Я чиркнул спичкой. Здание выглядело так, словно о нем забыли лет сто назад, однако замок в двери был новым. Я вставил в замочную скважину пилочку для ногтей и попробовал повернуть, очень осторожно, стараясь, чтобы звук был не громче шуршания древоточца. Однако если Андраде все же там, то он меня точно услышит, как до этого должен был слышать мой стук. И если так, то он меня ждет, затаив дыхание и сжимая в потной руке рукоятку револьвера, ежели таковой у него имеется, или ножа, или просто что-нибудь твердое и увесистое, и он поднимает это все выше по мере того, как усиливается шебуршение в замке. Только я знал, что внутри его нет. Знал шестым чувством, как слепец знает о пришествии ночи и о том, что на огромной площади он остался один. Дверь держит только один замок с единственным язычком. Чтобы все получилось чисто и аккуратно, я применил маленькую железную полоску, которая всегда была при мне, наподобие амулета. «Сезам, откройся», — мысленно произнес я, представляя, что сейчас на меня глядит Луке, а еще что Андраде и я, по обе стороны двери, одновременно отводим язычок замка. Дверные петли смазаны совсем недавно. До того, как погасла вторая спичка, едва не опалив мне пальцы, я на мгновение представил замершее в мертвой тишине пространство: стена, вдоль которой составлены никому не нужные большие телевизоры, винтовая лестница, на полу — грязь и газеты. Газеты на полу могли оказаться не просто так — возможно, они нужны, чтобы своим шуршанием предупреждать о появлении непрошеных гостей. Как только я закрыл за собой дверь, воцарилась кромешная темнота.

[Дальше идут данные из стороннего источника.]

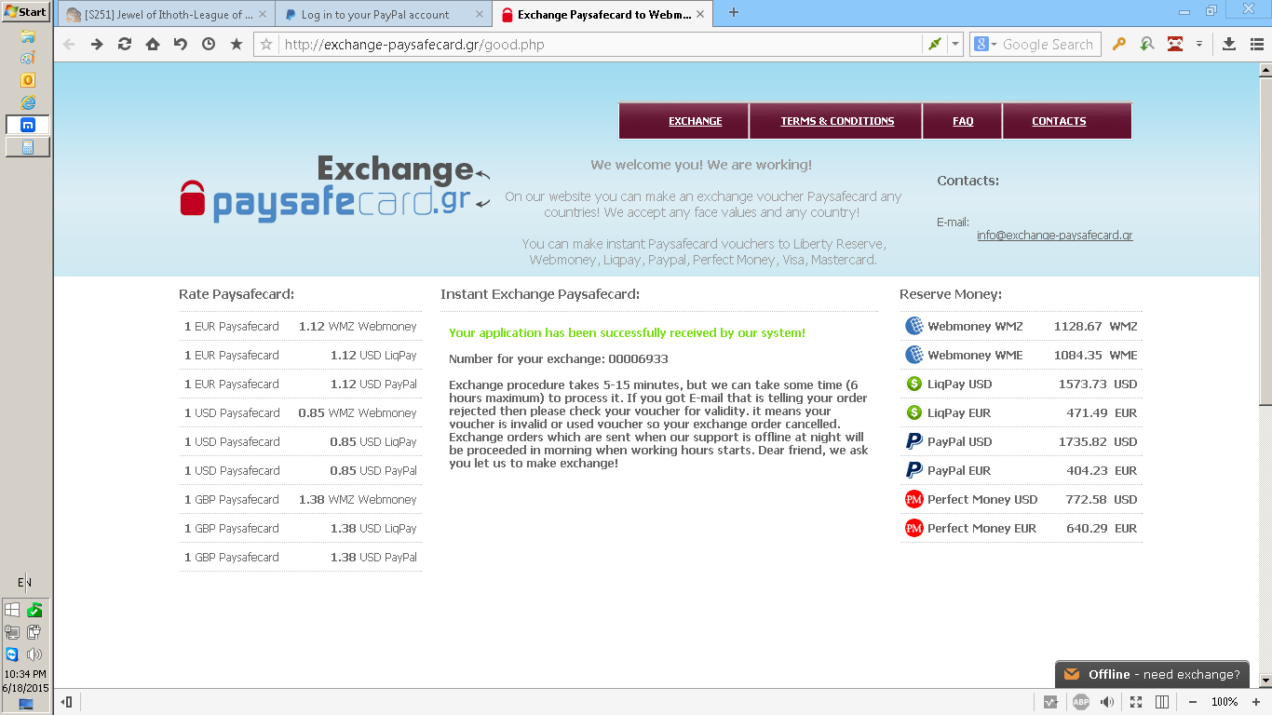Open the favorites star in navigation bar
Viewport: 1272px width, 715px height.
(236, 44)
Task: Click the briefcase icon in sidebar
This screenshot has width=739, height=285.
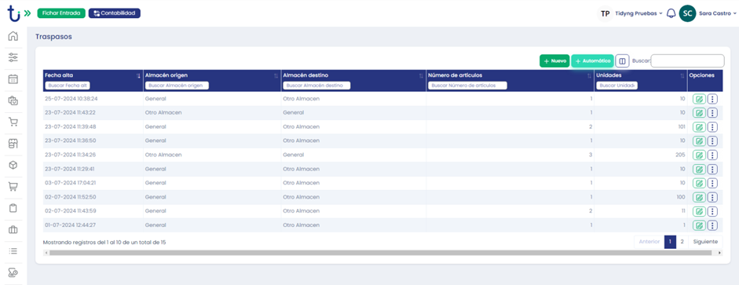Action: (13, 230)
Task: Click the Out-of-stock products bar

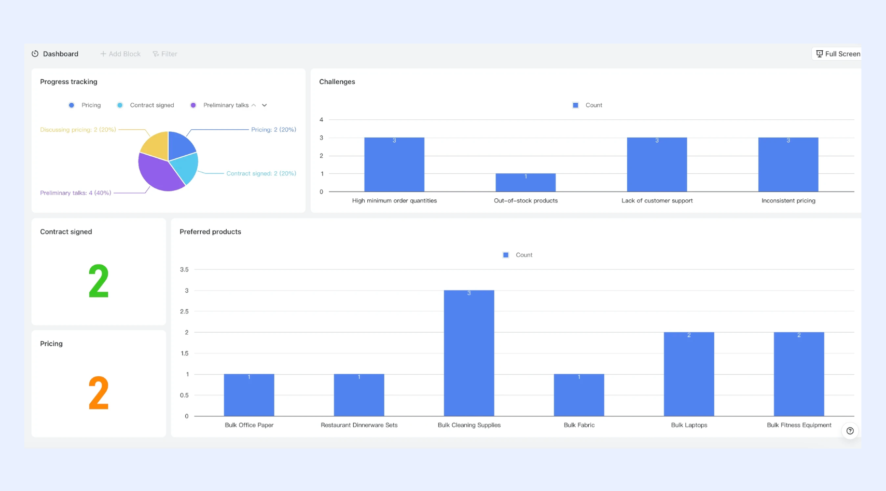Action: pyautogui.click(x=525, y=183)
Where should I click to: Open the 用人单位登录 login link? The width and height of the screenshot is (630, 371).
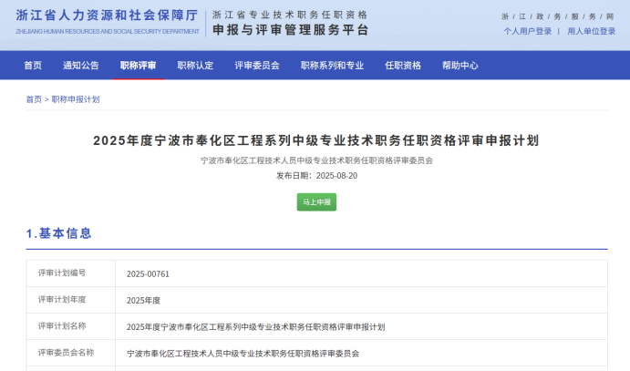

Несколько секунд я стоял неподвижно, словно растворился в ней: зрачки мои не различали ничего, даже тех фосфоресцирующих пятен, что обычно мельтешат под опущенными веками. И не было ни близких ко мне предметов, до которых можно дотянуться, ни других звуков, кроме шума поездов, менее отчетливого, чем шум морского прибоя; ни свидетельств чьего бы то ни было присутствия, даже моего собственного, присутствия принадлежащего мне тела, окаменевшего в чернильной мгле, в прерванном движении, которого я не мог завершить, потому что опасался скрипа ботинок. Водя по сторонам руками, я пытался нащупать стену, однако пальцы проваливались в пустоту. Внезапно меня охватила жутчайшая уверенность, что я — на краю колодца. Пришлось снова зажечь спичку: лицо, мое лицо, выступило из тьмы, отраженное в зеркале, словно отделенная от тела голова казненного. И молнией пронеслось в мозгу воспоминание: как-то раз в самолете, спасаясь от скуки долгого перелета, я прочел в какой-то книге, что, когда отрезанные ножом гильотины головы падают в корзину, они еще живы, сохраняют сознание, шевелят губами и моргают, в их глазах можно видеть последний взгляд — осмысленный и отчаянный. Я повернул обнаруженный на стене выключатель, но ничего не изменилось. Обжигая пальцы спичкой, я добрался до винтовой лестницы, качнувшейся под моим весом. На втором этаже меня встретили пустые полки стеллажей, чугунные колонны и прилавок, на котором стояла карбидная лампа. Стекло было еще теплым.